To demonstrate the underlying resonating mechanisms responsible for the two peaks of gold particle in Fig. 4(a), we investigate the distributions of electric fields and electric charges in the gold particles at each peak. Figure 4(c) and 4(d) demonstrate the results at the first peak and second peak in the YZ plane, respectively. It shows that the electric charge was distributed along the surface of the metal particle, accompanied by electric dipole (quadrupole) resonances, which correspond to resonating electric field distributions around the particle. This indicates that the electric dipole and quadrupole resonances of the gold particle enhance the coupling between the particle and the plasmonic hotspot field, thus leading to the two peaks in the trapping force.

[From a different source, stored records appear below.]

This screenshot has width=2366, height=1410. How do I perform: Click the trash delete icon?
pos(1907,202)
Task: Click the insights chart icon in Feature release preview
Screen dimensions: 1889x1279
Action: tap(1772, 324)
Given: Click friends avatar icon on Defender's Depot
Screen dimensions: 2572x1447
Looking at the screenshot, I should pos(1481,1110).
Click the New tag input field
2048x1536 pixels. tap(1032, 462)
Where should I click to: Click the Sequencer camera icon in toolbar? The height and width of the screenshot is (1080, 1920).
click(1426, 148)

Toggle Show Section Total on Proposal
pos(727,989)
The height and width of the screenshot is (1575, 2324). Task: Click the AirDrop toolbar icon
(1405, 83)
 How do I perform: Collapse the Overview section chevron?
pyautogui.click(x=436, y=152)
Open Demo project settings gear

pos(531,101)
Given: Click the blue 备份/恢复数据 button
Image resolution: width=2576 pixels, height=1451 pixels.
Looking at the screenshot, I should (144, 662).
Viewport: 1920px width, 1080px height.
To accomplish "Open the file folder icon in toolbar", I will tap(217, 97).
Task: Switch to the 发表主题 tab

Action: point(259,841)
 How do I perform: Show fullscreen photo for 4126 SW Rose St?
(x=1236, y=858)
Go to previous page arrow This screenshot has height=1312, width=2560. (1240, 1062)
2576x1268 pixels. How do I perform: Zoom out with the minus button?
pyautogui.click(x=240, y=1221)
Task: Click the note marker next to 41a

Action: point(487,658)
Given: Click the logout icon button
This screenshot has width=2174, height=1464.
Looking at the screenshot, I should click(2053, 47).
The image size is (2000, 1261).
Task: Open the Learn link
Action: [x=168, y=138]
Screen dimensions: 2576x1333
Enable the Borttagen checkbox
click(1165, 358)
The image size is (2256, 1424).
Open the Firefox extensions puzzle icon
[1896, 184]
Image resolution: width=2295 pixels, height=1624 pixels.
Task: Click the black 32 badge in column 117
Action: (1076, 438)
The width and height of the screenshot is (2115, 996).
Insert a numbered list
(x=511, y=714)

Finally, Fig. 4(b) illustrates the selective trapping capability of different particles by the metalens. It shows the total optical force ratio varies with the particle size excited by LCP light and RCP light for both dielectric and metal particles. The results indicate that the selective trapping ability of both particle types by chiral light modulation is better for smaller particles, and decreases as the particle size increases. Notably, the optical force ratio by LCP and RCP light excitation for gold particles at the first resonance size of 100 nm can reach 30, indicating the strong selective trapping ability by the metalens for nanoparticles, which potentially own important applications in fields such as biomedicine and bio-drugs.

3. Conclusion

In conclusion, a plasmonic optical tweezer based on the Archimedean metal disk has been proposed to realize the selective trapping of nanoparticles through spin-orbit interaction, under the excitation of 532 nm circularly polarized light. The importance of the geometric profile of the Archimedean metal disk are highlighted, including the starting radius, pitch, and height of the disk, in creating the resonant hotspot field. The optical force and potential well exerted on nanoparticles are analyzed, and the results demonstrate the novel selective trapping or sorting ability of nanoparticles by the proposed metal disk in both the time and spatial domain. Specially, we examine the dipole and quadrupole mechanisms underlying the novel optical trapping effect for gold particles of different sizes, which highlights the critical role of light-matter interaction in achieving near-field optical trapping. Overall, this study provides insights into the origin of selective trapping force by the spiral disk, which is a newly proposed member of nanostructure in on-chip optical manipulation of nanoparticles and potentially owns various applications prospect including biosensing, optoelectronics and nano-photonics.